When Buildings Crawled Across Los Angeles
Buildings once wandered the streets of Los Angeles.
Today, we perceive buildings as stationary objects -- heavy things of wood, steel, and concrete, tethered to the ground by pipes and telecommunications lines. But in the boomtown that was late-19th-century Los Angeles, buildings migrated across the city with some regularity.
Most were houses, displaced by the relentless march of the central business district south from Temple Square into the city's residential areas. As commercial structures invaded these once-suburban blocks, real estate values surged, prompting homeowners to sell their lots and relocate. Many took their houses with them (why waste a good house only to build a new one?), hiring contractors who raised the structures from their foundations with screw jacks and then hauled them across town by horse or ox.
By the end of the century, these wandering houses had become a public nuisance. The contractors who specialized in moving buildings often left them standing in the middle of streets, blocking traffic, while they completed another job. These house-movers, who worked in large teams, also routinely cut utility lines to clear the way for taller structures. When workers with the electric or telegraph companies arrived to protest, they encountered an army of men clutching crowbars and pickaxes.
One house's journey nearly resulted in disaster in East Los Angeles. In 1893, a train from Pasadena was rounding a curve at full speed, the Times reported, "when the engineer discovered to his horror a house standing directly upon the track." The train's engineer was quick and its brakes true, but such incidents convinced the city council to regulate the house-moving industry in 1898.
The council may have also recalled the greatest house-moving spectacle in the city's history, which was also the industry's greatest embarrassment: the 1886 journey of the Central School house.

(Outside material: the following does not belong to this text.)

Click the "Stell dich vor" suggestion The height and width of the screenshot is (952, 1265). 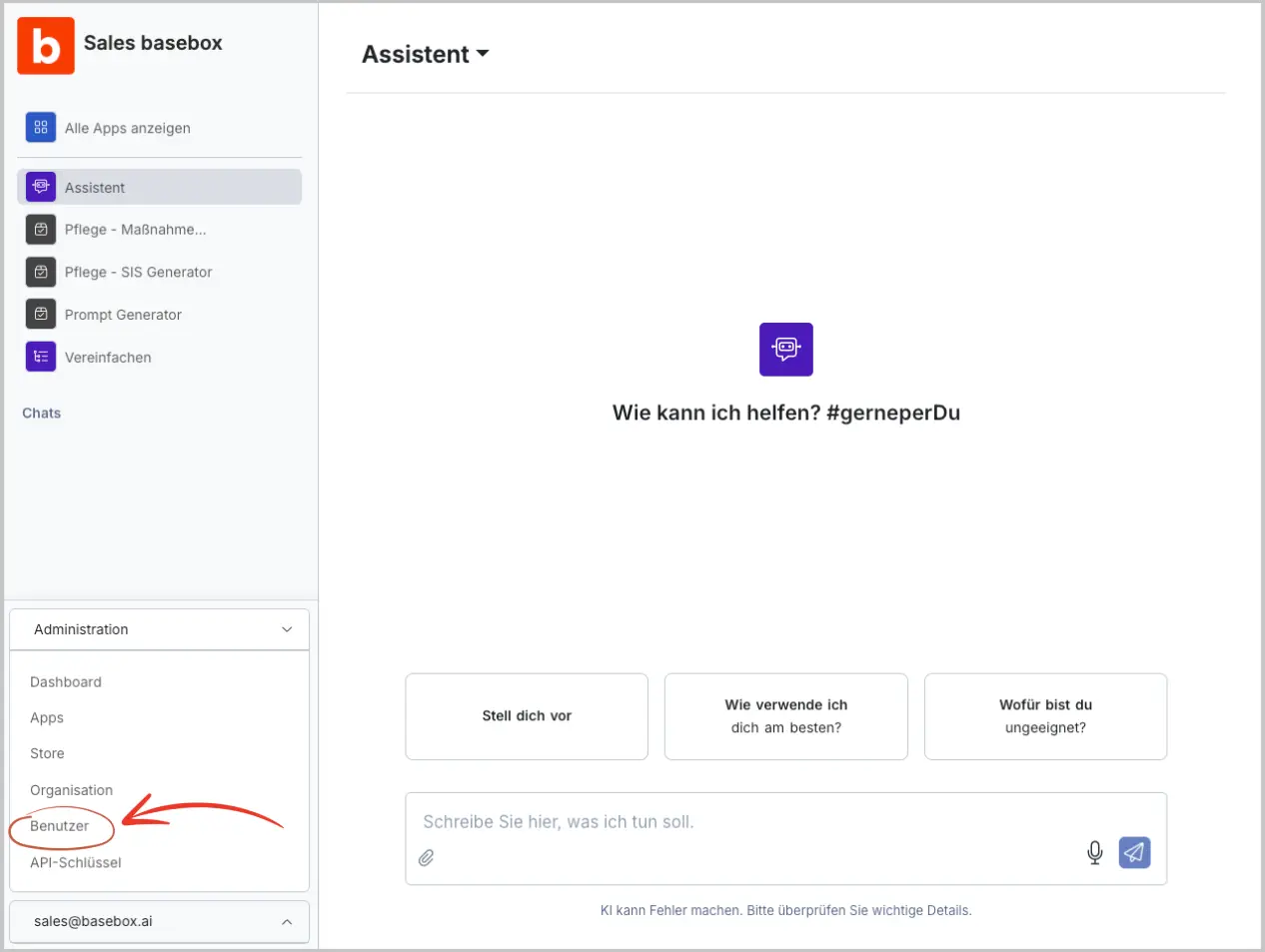(x=527, y=716)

Designed by architect Ezra Kysor in the then-popular Italianate style, and built from California redwood lumber, the two-story schoolhouse dominated the horizon from its perch on Poundcake Hill. "That was a happy thought, our school to build / Above the vulgar plane of sordid streets," wrote poet James J. Ayres upon the building's dedication in 1872. The following year it welcomed the city's first public high school classes (the curriculum: Latin, English, rhetoric, mathematics, and mental philosophy), and for many years it served as L.A.'s most prominent landmark, its clocktower visible from nearly every corner of the city.
But by 1886 the county was eyeing the hilltop site for its new courthouse. Los Angeles High School had outgrown the schoolhouse anyway, so the city board of education sold the land to the county and advertised in the Herald for a contractor who could transport the structure to its new home, several blocks away on Fort Moore Hill.
It wasn't a simple request. Larger than most transient buildings, the schoolhouse was too wide to pass through a standard 60-foot street. The terrain further complicated matters, as both the origin and destination stood high above the grade of Temple Street and its cable car railway.
Contractor L. O. Merrill claimed he could accomplish the task, however. He would hoist the schoolhouse onto stilts and -- using rollers, draft animals, and human labor -- walk it across Temple and over the complicated terrain. In early July of 1886 the board of education hired Merrill, and on July 21 the schoolhouse began its crawl across the city. Progress was slow, but by mid-August the building had cleared its old Poundcake Hill site so that it stood directly over Temple Street.
And then Merrill decided the task was impossible after all. For several weeks, as Merrill and his workers pondered a solution, the schoolhouse creaked above Temple Street, a small gap in its wooden legs allowing cable cars and wagons to pass through. The board of education hired another contractor, M. M. Kenyon, to assist, and the schoolhouse soon completed its transit of Temple Street. The remaining journey was not without incident -- on October 19 a falling timber smashed Merrill's leg -- but the old high school building, repurposed as a schoolhouse for younger children, reopened on January 31 on its new Sand Street site.
There it stood for decades, until in 1949 it found itself directly in the path of the 101 freeway, whose plans called for an artificial canyon through Fort Moore Hill. Preservation-minded Angelenos insisted that the old schoolhouse had one more journey left in it. But its wandering days were over. The house-movers never came, and in October of 1949 a demolition crew picked apart its redwood frame.